The recent collapse of trade talks could mean slower growth worldwide. The best hope is for the U.S. to pursue bilateral deals.
 
 
Milton Ezrati
Lord Abbett & Co., LLC
Milton Ezrati is a partner, chief economist and market strategist at Lord Abbett & Co., LLC, a money management firm. He has been published in a wide variety of newspapers, magazines, and scholarly journals, including The New York Times, The Financial Times, The Asian Wall Street Journal, The Christian Science Monitor and Foreign Affairs on a broad spectrum of investment management topics.

As if the world economy didn't have enough trouble, the collapse of global trade talks could dampen global growth for years to come.
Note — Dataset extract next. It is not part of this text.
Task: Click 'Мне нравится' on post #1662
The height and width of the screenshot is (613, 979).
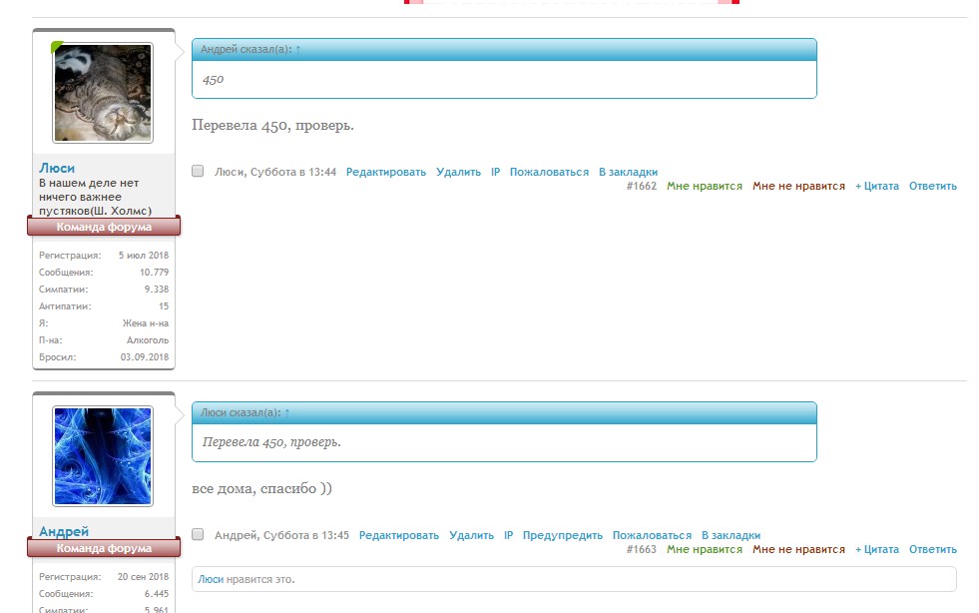Action: tap(705, 186)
The gradual increase of trade is seen as one of the chief factors -- if not the largest factor -- behind growth since World War II. That is bound to mean grim news for future growth if the Doha Round of talks is not revived or other paths to trade liberalization are not pursued.

"This failure may just be one of many other setbacks encountered in the largely successful 60-year effort to reduce trade barriers around the world. But set against the growing sense of protectionism, in both the developed and the developing world, this failure carries an ominous tone," warns Milton Ezrati, the chief economist at the investment firm of Lord, Abbett & Co. "Investors, who already have plenty to worry about, will need to cut long-term growth expectations, unless renewed efforts to reduce trade barriers restart."

Poor countries will be especially hard hit because wealthy ones will not be opening markets to their goods, especially agricultural products. But that will have an effect on big wealth nations such as the U.S., too. Slower growth will slow or even halt the expansion of the middle class that has been the hallmark of so many developing nations. The middle class is, after all, a consumer class that buys goods from all over the world, everything from basic household goods to electronics such as cell phones and iPods to cars.

With consumers here and in other industrial countries already cutting back spending, that would be bad news indeed.